Grèce : Wolfgang Schäuble met la pression sur Merkel et Tsipras

Par latribune.fr  |   |  1245  mots
Le ministre des Finances allemand Wolfgang Schäuble a laissé entendre samedi qu'il n'écartait pas l'éventualité d'une démission si la suite des négociations avec Athènes ne prenaient pas la tournure qu'il entendait. En Grèce, les banques rouvriront lundi, alors que se profilent les négociations sur un troisième plan d'aide.

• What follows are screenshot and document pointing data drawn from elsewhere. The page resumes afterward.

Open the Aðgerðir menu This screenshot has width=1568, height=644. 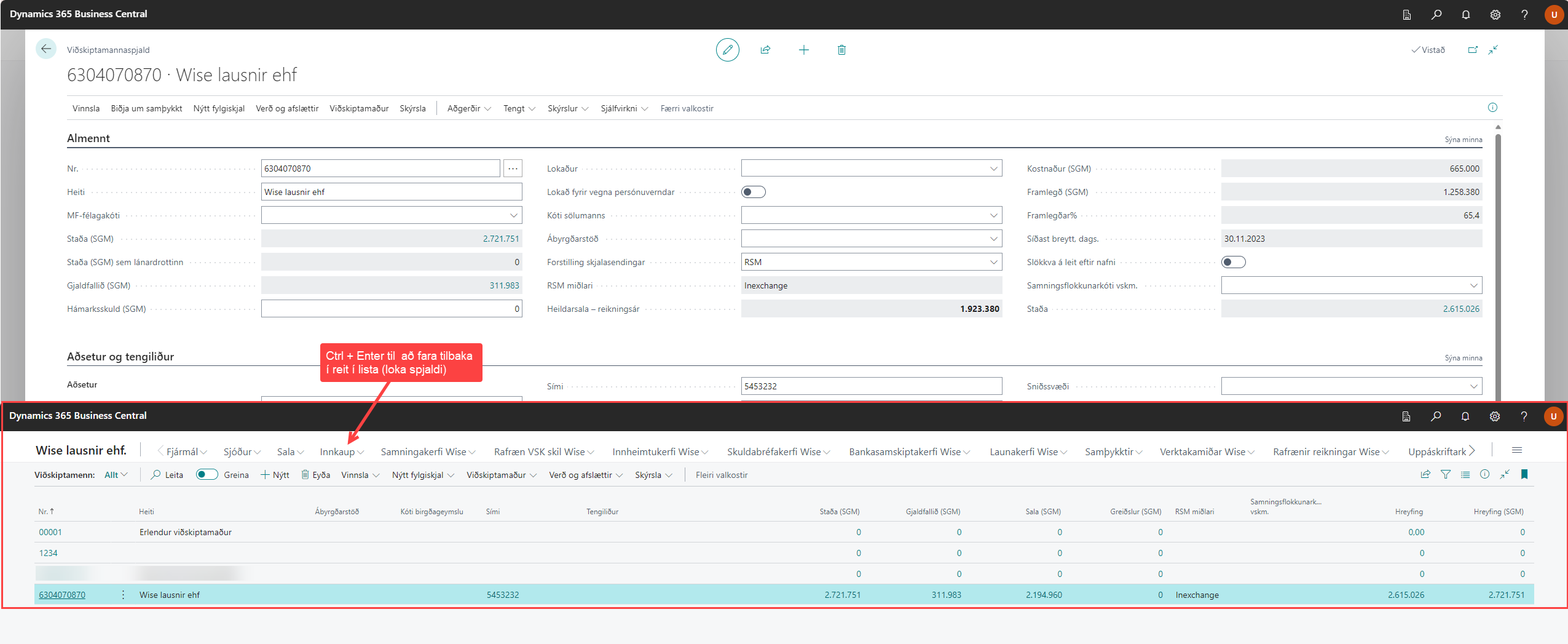(468, 108)
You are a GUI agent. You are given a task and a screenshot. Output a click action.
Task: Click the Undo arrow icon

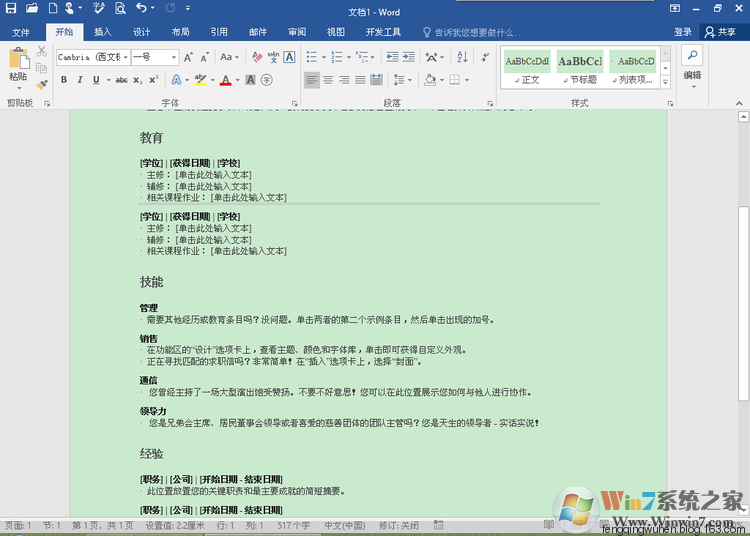141,8
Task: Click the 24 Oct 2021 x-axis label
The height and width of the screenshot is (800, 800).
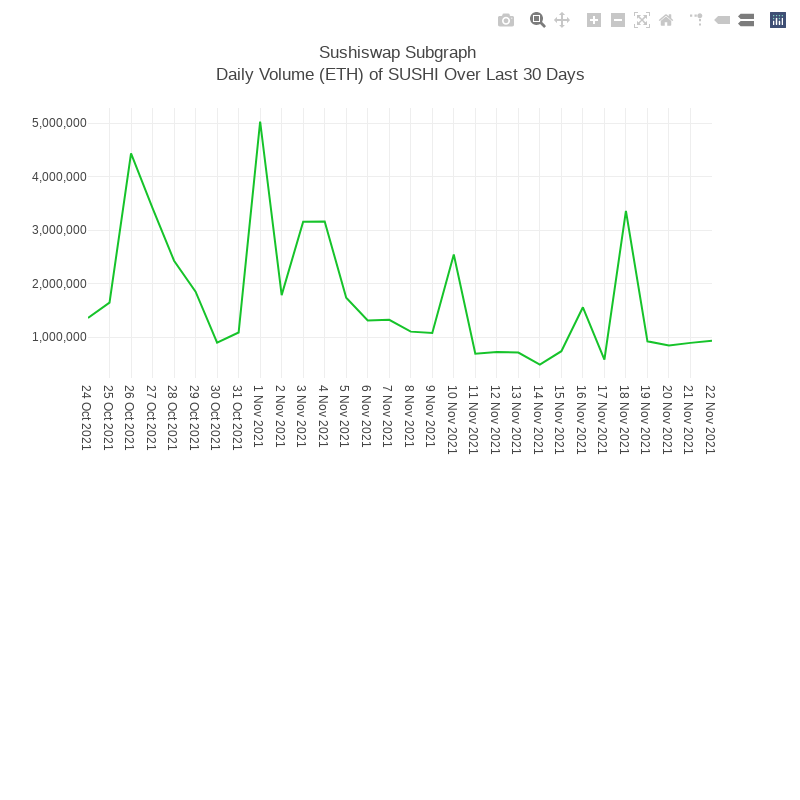Action: (86, 418)
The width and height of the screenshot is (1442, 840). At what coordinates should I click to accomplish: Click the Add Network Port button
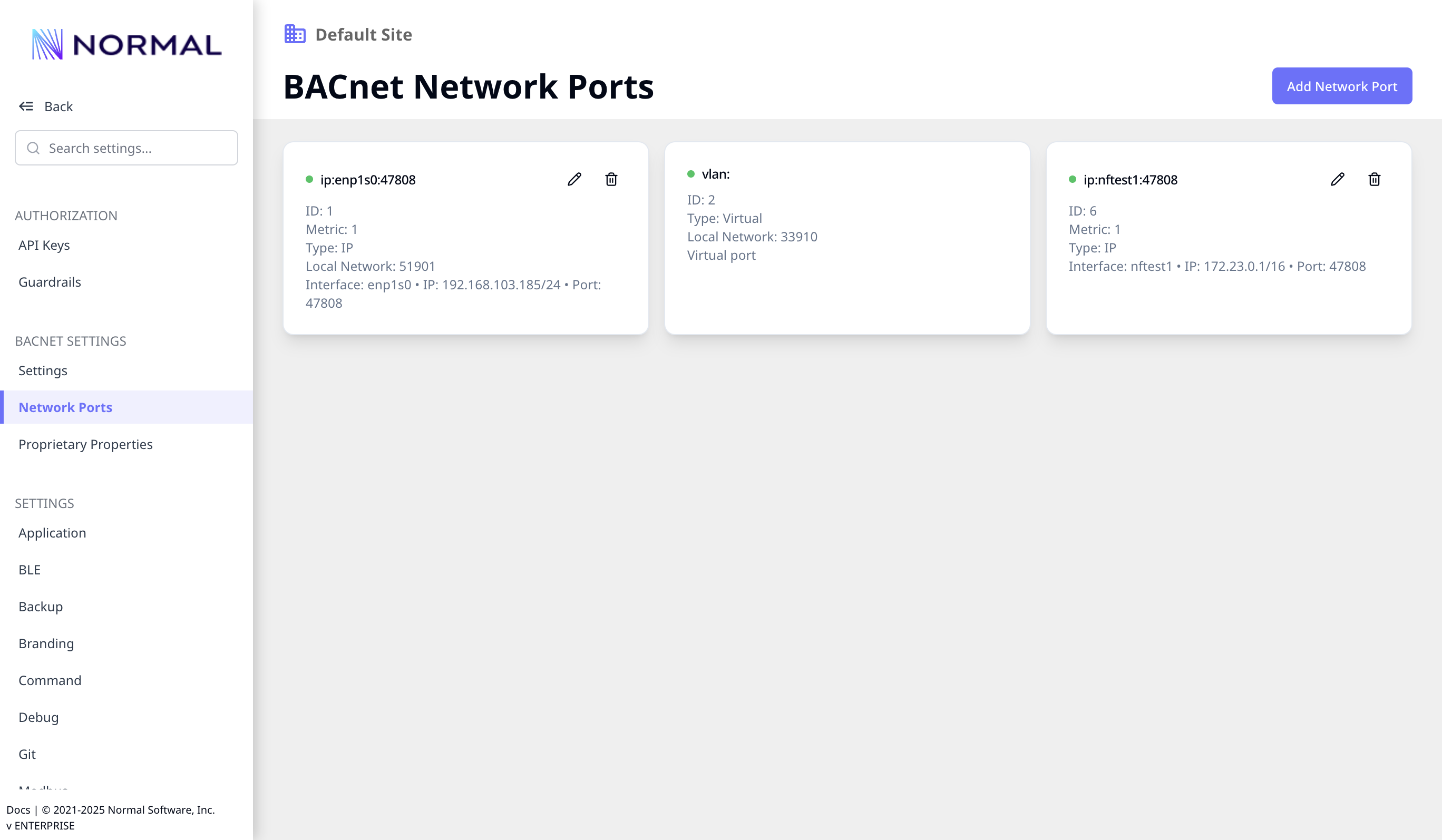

Partisan d'une ligne dure à l'égard d'Athènes, le ministre allemand des Finances, Wolfgang Schäuble, grand vainqueur de ces derniers mois de négociations entre la Grèce et ses créanciers, a laissé entendre samedi qu'il n'écartait pas l'éventualité d'une démission si la suite des négociations avec Athènes ne prenaient pas la tournure qu'il entendait.

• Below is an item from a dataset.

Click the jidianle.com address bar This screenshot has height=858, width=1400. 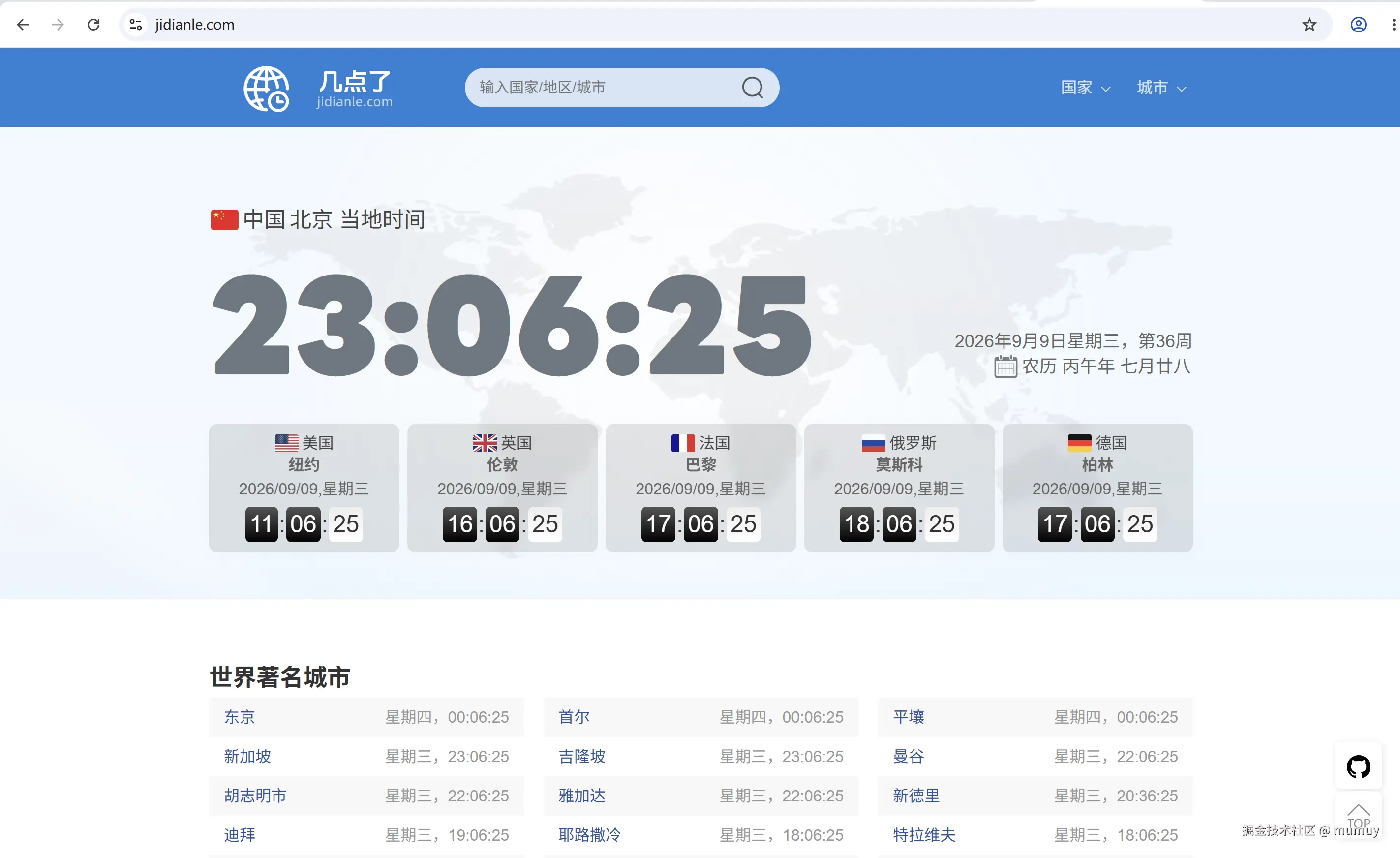(722, 25)
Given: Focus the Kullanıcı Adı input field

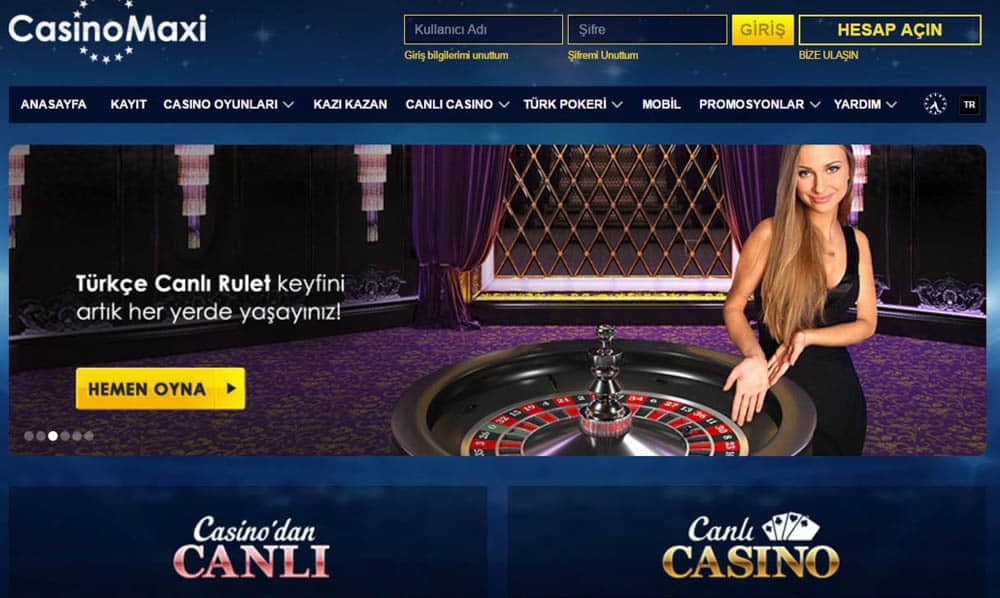Looking at the screenshot, I should click(x=483, y=29).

"L'impitoyable" ministre des Finances -le qualificatif vient de lui- s'est confié au magazine allemand Der Spiegel, dans son édition de samedi, sur les différences d'opinions apparues "ces dernière semaines" sur le dossier grec entre lui et la chancelière Angela Merkel. Le grand argentier allemand a reconnu "des divergences", constatant qu'Angela Merkel prône une ligne moins dure.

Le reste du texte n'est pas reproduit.